There were 12 cancer deaths per thousand person-years in the patients on folic acid plus B6, and 11.9 among those on folic acid alone, compared with only 8 in the B6 group, and 9 in the placebo arm.
These numbers are small, the differences were not statistically significant, and this study was not designed to evaluate the effects of vitamins on cancer risk. But Dr. Bonaa believes it wise to err on the side of caution, especially given the data showing no measurable cardiovascular benefit from the vitamin intervention.
Professor Ian M. Graham, of the Royal College of Surgeons, Dublin, who discussed Dr. Bonaa’s paper at the ESC conference, agreed that currently there is no ground for recommending B vitamins in post-infarction patients. However, he stopped short of dismissing the homocysteine hypothesis altogether. Lack of evidence of benefit in one trial is not definitive proof that there is no benefit, Dr. Graham said. NORVIT, it must be remembered, was a secondary prevention trial in patients who already had CVD; it is difficult to draw a meaningful conclusion about the potential for lowering homocysteine as a primary preventive measure in people who do not yet have frank heart disease.

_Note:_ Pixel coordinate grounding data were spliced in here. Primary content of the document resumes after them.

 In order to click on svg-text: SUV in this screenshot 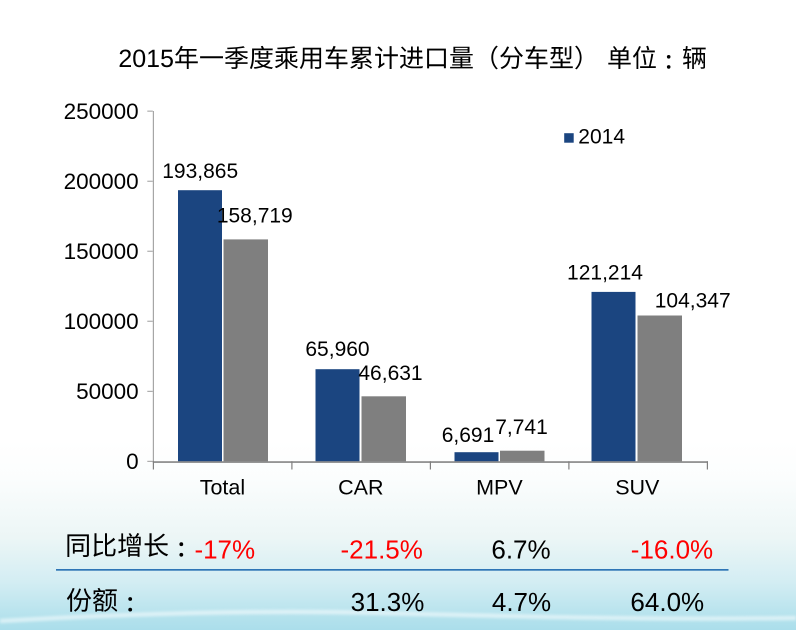, I will do `click(638, 488)`.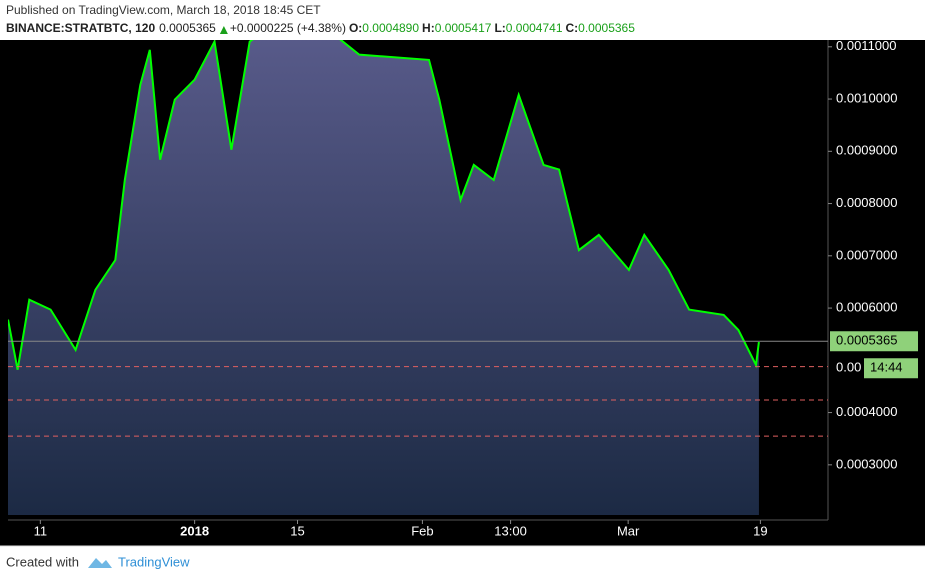  I want to click on timer-bg, so click(845, 368). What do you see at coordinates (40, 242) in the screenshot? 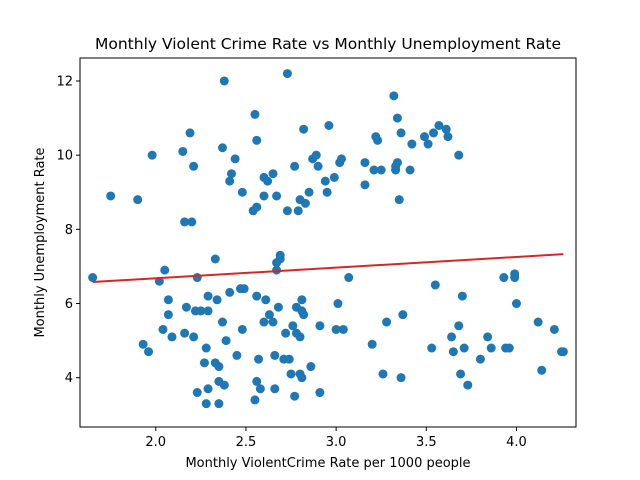
I see `y-axis-label: Monthly Unemployment Rate` at bounding box center [40, 242].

Nutritionally-minded physicians are questioning the overall validity of the NORVIT findings, and few seem willing to sideline folic acid in the management of CVD. According to Leo Galland, MD, a New York City internist and director of the Foundation for Integrated Medicine, the issue is one of patient selection.
“Reducing homocysteine from 20 to 14 may have a greater effect than lowering it from 10 to 7, though each would be a 30% reduction. In the patients I see, (baseline) homocysteine levels of 10 are far more common than levels of 20. So a trial in all my patients could potentially miss the benefits,” Dr. Galland told Holistic Primary Care. “It is also possible that 3 years is not a long enough period in which to see an effect, and that the effect of homocysteine lowering may be confined to people who have not already experienced vascular damage.”
Lee Lipsenthal, MD, president of the American Board of Holistic Medicine and a leader in the field of nutrition and lifestyle change to prevent heart disease, believes NORVIT’s folate doses were too low.
“While the study design was of good quality, the dose of folate used (0.8 mg per day) was fairly low. The usual treatment dose is 2 mg per day. The 0.8 mg dose lowered homocysteine from what appears to be a pre-treatment average of just over 13 micromoles/ liter to just above 9 micromoles/liter. In multiple studies showing the effectiveness of lowering homocysteine, levels were brought below 7 micromoles/liter. Thus the low dosing of folate and marginal effect of that dose may not have been enough to demonstrate a reasonable treatment effect.”
There are a number of other folate trials currently underway that could soften the blow delivered by the NORVIT data. The Study of the Effectiveness of Additional Reductions in Cholesterol and Homocysteine (SEARCH) trial, a massive UK study involving more than 12,000 post-infarction trials is testing the impact of 2 mg folate plus 1 mg vitamin B12. Data are expected at some point next year.